Bezos, of all people, was like "make it happen." And it did. It was basically work for no reason except future proofing. Having someone up the food chain OK this much work for the future (and no hard dollar benefit) is highly unusual.
And besides that they've done some incredible things with their infrastructure, like authorization. Distributed authorization is really hard, but at AWS it's completely invisible. Remove a permission from an IAM role and it moves through AWS really, really fast. It's totally magic. Anyone who was abused by CORBA knows how hard that is to do well.
Their newer stuff (like Cognito) is sort of weird, but other things are surprisingly solid given how big AWS is. Small shops have trouble shipping feature complete software, and BigCorps can be even worse. AWS has gotten really good at it.

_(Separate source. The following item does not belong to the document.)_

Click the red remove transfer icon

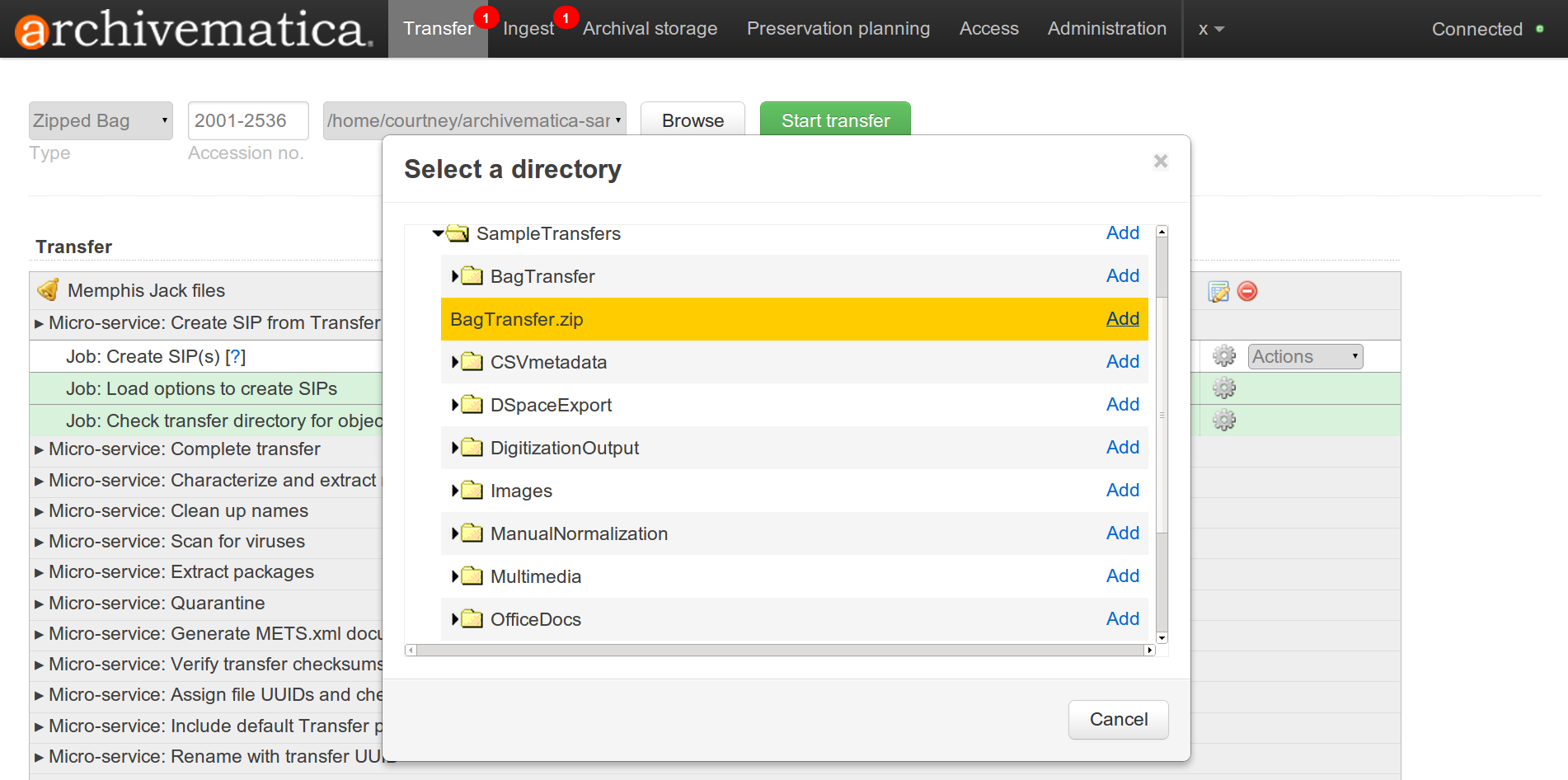[1247, 291]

As for AWS, as far as I remember, Bezos was initially against the idea. The idea was the brainchild of one Andy Jassy who along with Rick Salzell convinced a reluctant board into trying this out. They realized that they had been unintentionally building this cloud platform for some years now in order to provide sellers with computing resources. Opening up to public users was just a small sales move. Whether they do it or not, they were going to continue to invest in their cloud platform and nothing would change as far as their technical direction was concerned, so the board finally relented.

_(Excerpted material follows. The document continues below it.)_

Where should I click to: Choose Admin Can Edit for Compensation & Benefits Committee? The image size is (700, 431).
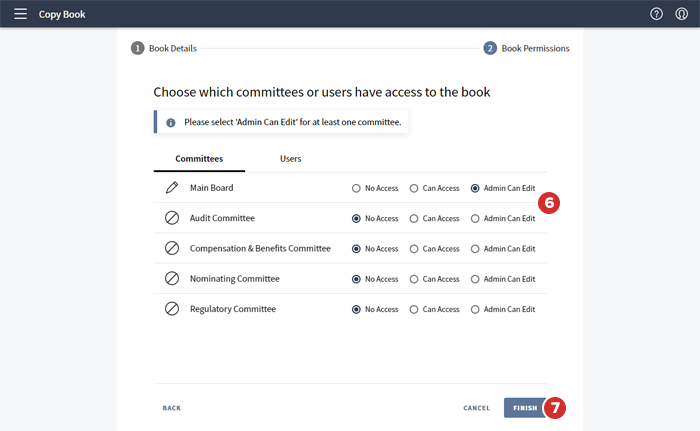click(x=475, y=249)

It's unfortunate that only Amazon themselves can add new permissions to IAM to secure their services. Why can't our applications add new permissions to IAM and query those? This is going to be a shameless plug, but it was this very problem that caused my cofounders and I to quit our jobs and start a company. Together (and now with a community of hundreds of users and contributions from a few well-known companies) we built SpiceDB[0], which is the culmination of state of the art distributed systems and authorization technology developed open source instead of behind closed doors at a hyper-scaler. We were mostly inspired by the internal system at Google, which is actually more powerful than AWS or Google Cloud's IAM services, despite a fork of it actually powering GCP's IAM.
For the purposes of authorization, services integrate with a library that handles retrieving and caching policies based on caller identity. services create a context that includes all of the relevant metadata (service, operation, resources, etc.) and the library evaluates the policy and says allow or deny.
Doing it all in application means that if the control/distribution systems for auth go down most things that are in motion will remain in motion, and that deployments of the authentication/authorization code deploy out at a per-service granularity which also scopes blast radius.
There's some pretty obvious pain points (doing anything as a library means update the world for new features) but it has nice degradation properties and is relatively straightforward to grok as a service owner.
At some level every API call is authorized (and tracked).
To be honest, this is one of the secret sauces that makes AWS go. Someone once told me that they're not doing anything exciting, just caching, but I'm pretty sure they didn't really know what was going on.
Essentially I think we've gone too far: service-oriented architectures turned into "micro" services, which come with a lot of complexity and distributed systems issues. I think for most small companies monoliths are right, for medium-sized companies (say 50+) it makes sense to carefully introduce a few separate services, and only for large companies (say 300+) does many services (which may or may not be "micro") start to pay off. I've heard it said that "microservices solve a people problem, not a technical one", and I think that's true.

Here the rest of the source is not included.